Reproduce each record exactly, leaving nothing out.

_ _ _ _ _ _ _

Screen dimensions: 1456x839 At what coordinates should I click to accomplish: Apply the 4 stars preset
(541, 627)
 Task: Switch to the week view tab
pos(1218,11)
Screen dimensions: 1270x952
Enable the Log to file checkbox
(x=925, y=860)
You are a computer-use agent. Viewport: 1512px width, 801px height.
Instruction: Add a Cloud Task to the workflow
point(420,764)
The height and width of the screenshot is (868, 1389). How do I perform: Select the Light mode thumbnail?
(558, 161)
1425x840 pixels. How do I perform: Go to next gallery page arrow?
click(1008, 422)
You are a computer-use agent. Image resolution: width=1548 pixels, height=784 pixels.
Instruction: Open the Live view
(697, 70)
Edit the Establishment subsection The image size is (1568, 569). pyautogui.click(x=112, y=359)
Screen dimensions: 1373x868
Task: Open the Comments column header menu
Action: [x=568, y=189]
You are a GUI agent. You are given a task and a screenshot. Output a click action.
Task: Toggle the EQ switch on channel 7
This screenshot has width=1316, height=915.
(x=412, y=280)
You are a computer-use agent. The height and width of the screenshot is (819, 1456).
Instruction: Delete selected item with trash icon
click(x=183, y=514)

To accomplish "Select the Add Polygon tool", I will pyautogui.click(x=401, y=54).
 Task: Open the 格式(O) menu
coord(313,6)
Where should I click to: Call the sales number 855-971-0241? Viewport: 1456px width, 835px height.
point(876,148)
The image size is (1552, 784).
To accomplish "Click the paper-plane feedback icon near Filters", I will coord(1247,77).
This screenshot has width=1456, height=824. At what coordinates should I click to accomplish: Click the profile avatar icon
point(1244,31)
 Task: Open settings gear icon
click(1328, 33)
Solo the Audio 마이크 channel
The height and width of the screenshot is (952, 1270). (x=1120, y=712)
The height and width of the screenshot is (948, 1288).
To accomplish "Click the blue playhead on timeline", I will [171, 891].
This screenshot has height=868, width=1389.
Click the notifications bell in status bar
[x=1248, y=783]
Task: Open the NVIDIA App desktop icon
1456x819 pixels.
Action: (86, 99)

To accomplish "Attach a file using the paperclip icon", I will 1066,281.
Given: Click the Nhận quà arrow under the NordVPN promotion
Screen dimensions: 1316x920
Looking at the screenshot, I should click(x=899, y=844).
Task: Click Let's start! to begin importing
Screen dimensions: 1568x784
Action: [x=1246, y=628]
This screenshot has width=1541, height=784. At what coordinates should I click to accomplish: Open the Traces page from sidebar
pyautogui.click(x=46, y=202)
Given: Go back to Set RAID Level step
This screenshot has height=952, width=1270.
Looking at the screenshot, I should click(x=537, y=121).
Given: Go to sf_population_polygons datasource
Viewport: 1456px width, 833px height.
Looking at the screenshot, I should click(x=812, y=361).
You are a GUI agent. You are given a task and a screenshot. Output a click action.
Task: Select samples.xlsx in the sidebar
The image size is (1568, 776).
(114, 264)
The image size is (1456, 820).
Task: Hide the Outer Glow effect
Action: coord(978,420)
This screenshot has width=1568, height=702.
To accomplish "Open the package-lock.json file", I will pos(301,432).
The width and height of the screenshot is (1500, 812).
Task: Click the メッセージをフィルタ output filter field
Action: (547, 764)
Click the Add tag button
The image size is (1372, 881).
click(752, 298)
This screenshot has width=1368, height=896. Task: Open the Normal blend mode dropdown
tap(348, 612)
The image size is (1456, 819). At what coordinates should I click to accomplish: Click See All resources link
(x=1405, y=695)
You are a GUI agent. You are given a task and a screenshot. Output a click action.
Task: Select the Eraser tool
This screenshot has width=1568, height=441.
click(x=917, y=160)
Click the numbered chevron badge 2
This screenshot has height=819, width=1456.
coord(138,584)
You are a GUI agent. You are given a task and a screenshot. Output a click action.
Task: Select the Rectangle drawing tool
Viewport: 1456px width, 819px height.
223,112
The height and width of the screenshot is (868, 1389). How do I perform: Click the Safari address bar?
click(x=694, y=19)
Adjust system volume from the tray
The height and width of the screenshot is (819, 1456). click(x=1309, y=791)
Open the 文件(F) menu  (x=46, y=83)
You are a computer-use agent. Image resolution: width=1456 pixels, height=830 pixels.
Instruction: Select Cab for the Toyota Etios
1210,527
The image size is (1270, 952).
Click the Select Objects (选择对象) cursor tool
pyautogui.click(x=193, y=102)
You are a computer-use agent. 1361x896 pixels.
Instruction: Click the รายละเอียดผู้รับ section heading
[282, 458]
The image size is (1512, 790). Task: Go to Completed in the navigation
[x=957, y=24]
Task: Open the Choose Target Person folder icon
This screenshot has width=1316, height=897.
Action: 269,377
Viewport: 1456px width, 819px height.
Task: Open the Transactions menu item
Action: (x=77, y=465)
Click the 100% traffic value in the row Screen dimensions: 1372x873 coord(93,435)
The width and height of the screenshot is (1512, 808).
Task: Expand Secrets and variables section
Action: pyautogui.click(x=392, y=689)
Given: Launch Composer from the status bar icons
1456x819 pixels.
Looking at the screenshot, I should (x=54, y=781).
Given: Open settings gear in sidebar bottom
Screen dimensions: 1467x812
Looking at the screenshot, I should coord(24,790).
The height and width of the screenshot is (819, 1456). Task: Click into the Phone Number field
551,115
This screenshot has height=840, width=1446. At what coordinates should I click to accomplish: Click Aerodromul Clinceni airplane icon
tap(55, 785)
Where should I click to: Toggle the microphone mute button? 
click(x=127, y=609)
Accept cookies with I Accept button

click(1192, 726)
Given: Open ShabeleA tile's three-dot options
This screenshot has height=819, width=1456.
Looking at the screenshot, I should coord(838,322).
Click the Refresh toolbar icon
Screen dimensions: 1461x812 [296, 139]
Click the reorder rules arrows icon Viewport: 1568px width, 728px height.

_ _ _ _ _ _ _

> _Answer space_:
Screen dimensions: 1456x839 At what coordinates should I click to accomplish: Apply the 4 stars preset
(541, 627)
 Task: Switch to the week view tab
pos(1218,11)
Screen dimensions: 1270x952
Enable the Log to file checkbox
(x=925, y=860)
You are a computer-use agent. Viewport: 1512px width, 801px height.
Instruction: Add a Cloud Task to the workflow
point(420,764)
The height and width of the screenshot is (868, 1389). How do I perform: Select the Light mode thumbnail?
(558, 161)
1425x840 pixels. How do I perform: Go to next gallery page arrow?
click(1008, 422)
You are a computer-use agent. Image resolution: width=1548 pixels, height=784 pixels.
Instruction: Open the Live view
(697, 70)
Edit the Establishment subsection The image size is (1568, 569). pyautogui.click(x=112, y=359)
Screen dimensions: 1373x868
Task: Open the Comments column header menu
Action: [x=568, y=189]
You are a GUI agent. You are given a task and a screenshot. Output a click action.
Task: Toggle the EQ switch on channel 7
This screenshot has width=1316, height=915.
(x=412, y=280)
You are a computer-use agent. The height and width of the screenshot is (819, 1456).
Instruction: Delete selected item with trash icon
click(x=183, y=514)

To accomplish "Select the Add Polygon tool", I will pyautogui.click(x=401, y=54).
 Task: Open the 格式(O) menu
coord(313,6)
Where should I click to: Call the sales number 855-971-0241? Viewport: 1456px width, 835px height.
point(876,148)
The image size is (1552, 784).
To accomplish "Click the paper-plane feedback icon near Filters", I will coord(1247,77).
This screenshot has width=1456, height=824. At what coordinates should I click to accomplish: Click the profile avatar icon
point(1244,31)
 Task: Open settings gear icon
click(1328, 33)
Solo the Audio 마이크 channel
The height and width of the screenshot is (952, 1270). (x=1120, y=712)
The height and width of the screenshot is (948, 1288).
To accomplish "Click the blue playhead on timeline", I will [171, 891].
This screenshot has height=868, width=1389.
Click the notifications bell in status bar
[x=1248, y=783]
Task: Open the NVIDIA App desktop icon
1456x819 pixels.
Action: (86, 99)

To accomplish "Attach a file using the paperclip icon", I will 1066,281.
Given: Click the Nhận quà arrow under the NordVPN promotion
Screen dimensions: 1316x920
Looking at the screenshot, I should click(x=899, y=844).
Task: Click Let's start! to begin importing
Screen dimensions: 1568x784
Action: [x=1246, y=628]
This screenshot has width=1541, height=784. At what coordinates should I click to accomplish: Open the Traces page from sidebar
pyautogui.click(x=46, y=202)
Given: Go back to Set RAID Level step
This screenshot has height=952, width=1270.
Looking at the screenshot, I should click(x=537, y=121).
Given: Go to sf_population_polygons datasource
Viewport: 1456px width, 833px height.
Looking at the screenshot, I should click(x=812, y=361).
You are a GUI agent. You are given a task and a screenshot. Output a click action.
Task: Select samples.xlsx in the sidebar
The image size is (1568, 776).
(114, 264)
The image size is (1456, 820).
Task: Hide the Outer Glow effect
Action: coord(978,420)
This screenshot has width=1568, height=702.
To accomplish "Open the package-lock.json file", I will pos(301,432).
The width and height of the screenshot is (1500, 812).
Task: Click the メッセージをフィルタ output filter field
Action: (547, 764)
Click the Add tag button
The image size is (1372, 881).
click(752, 298)
This screenshot has width=1368, height=896. Task: Open the Normal blend mode dropdown
tap(348, 612)
The image size is (1456, 819). At what coordinates should I click to accomplish: Click See All resources link
(x=1405, y=695)
You are a GUI agent. You are given a task and a screenshot. Output a click action.
Task: Select the Eraser tool
This screenshot has width=1568, height=441.
click(x=917, y=160)
Click the numbered chevron badge 2
This screenshot has height=819, width=1456.
coord(138,584)
You are a GUI agent. You are given a task and a screenshot. Output a click action.
Task: Select the Rectangle drawing tool
Viewport: 1456px width, 819px height.
223,112
The height and width of the screenshot is (868, 1389). How do I perform: Click the Safari address bar?
click(x=694, y=19)
Adjust system volume from the tray
The height and width of the screenshot is (819, 1456). click(x=1309, y=791)
Open the 文件(F) menu  (x=46, y=83)
You are a computer-use agent. Image resolution: width=1456 pixels, height=830 pixels.
Instruction: Select Cab for the Toyota Etios
1210,527
The image size is (1270, 952).
Click the Select Objects (选择对象) cursor tool
pyautogui.click(x=193, y=102)
You are a computer-use agent. 1361x896 pixels.
Instruction: Click the รายละเอียดผู้รับ section heading
[282, 458]
The image size is (1512, 790). Task: Go to Completed in the navigation
[x=957, y=24]
Task: Open the Choose Target Person folder icon
This screenshot has width=1316, height=897.
Action: 269,377
Viewport: 1456px width, 819px height.
Task: Open the Transactions menu item
Action: (x=77, y=465)
Click the 100% traffic value in the row Screen dimensions: 1372x873 coord(93,435)
The width and height of the screenshot is (1512, 808).
Task: Expand Secrets and variables section
Action: pyautogui.click(x=392, y=689)
Given: Launch Composer from the status bar icons
1456x819 pixels.
Looking at the screenshot, I should (x=54, y=781).
Given: Open settings gear in sidebar bottom
Screen dimensions: 1467x812
Looking at the screenshot, I should coord(24,790).
The height and width of the screenshot is (819, 1456). Task: Click into the Phone Number field
551,115
This screenshot has height=840, width=1446. At what coordinates should I click to accomplish: Click Aerodromul Clinceni airplane icon
tap(55, 785)
Where should I click to: Toggle the microphone mute button? 
click(x=127, y=609)
Accept cookies with I Accept button

click(1192, 726)
Given: Open ShabeleA tile's three-dot options
This screenshot has height=819, width=1456.
Looking at the screenshot, I should coord(838,322).
Click the Refresh toolbar icon
Screen dimensions: 1461x812 [296, 139]
Click the reorder rules arrows icon Viewport: 1568px width, 728px height.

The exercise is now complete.